Which vendors are in a precarious position, not adapting to this era of AI for BI quickly enough?
Henschen: Generally the market is responding. For vendors that have been more focused on reporting, augmented intelligence is not as much of a factor, so they've been less motivated to move into that area. That point of 2015 is when augmented analytics became a criteria that got added to the list, but it was by no means the only criteria, or the key criteria. I think we're going to gradually see, as this stuff gets more and more powerful, it will become more and more important, and as it matures we will also see more capabilities. I graded vendors on four categories, but when some reports first started looking at augmented capabilities there was one grade. I'm sure in the future there will be more aspects of augmented capabilities to look at. It's just the cycle of maturation. As capabilities become proven it will become more and more commonplace for every vendor to have to have that.

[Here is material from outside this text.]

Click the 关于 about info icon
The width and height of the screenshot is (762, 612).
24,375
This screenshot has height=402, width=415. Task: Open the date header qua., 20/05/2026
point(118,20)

Beyond the four capabilities you discussed in your report, what's something we can expect to see soon in the evolution of AI for BI?
Doug HenschenAnalyst, Constellation Research
Henschen: BI has always been about decision support, so you have these broad horizontal platforms and tools that let you analyze anything, but where the rubber meets the road is where these insights actually help customers make a decision. That's my next report on embedded analytics -- ways we're going to be doing a better and better job of embedding analytics right into the context of decisions and transactions and applications. There are some technologies that are helping to make that happen. Microservices will let us make delivery insight more granular, so instead of a full page report or a full page dashboard we can have a micro-chart or just a KPI or imbed just that nugget of information -- that nugget of insight that helps us make the decision -- into the app.
There's also this trend of no-code and low-code application development, and that will enable analysts and even business users to start developing these analytical applications or develop applications with analytics embedded within them. Those are good trends, but this is just the start of these things. The vision is always well ahead of the reality of what's actually happening in the market.
What's something we're seeing the beginnings of now that you expect to be improved?
Henschen: We're seeing a lot of natural language query, for example, but I think that's still really immature. One of the takeaways from my report is that we're in the opening innings, and this stuff needs to get a lot better. The customers I talked to are getting a lot more out of natural language generation than they are out of natural language query, and it's because query is very context-specific. As we see more sophisticated query capabilities, and we see the blending of query capabilities with understanding of intent -- looking at the patterns of what people are asking, what groups of people are asking for, and learning of that -- that query capability is going to become more powerful than it is today.
Editor's note: This interview has been edited for clarity and conciseness.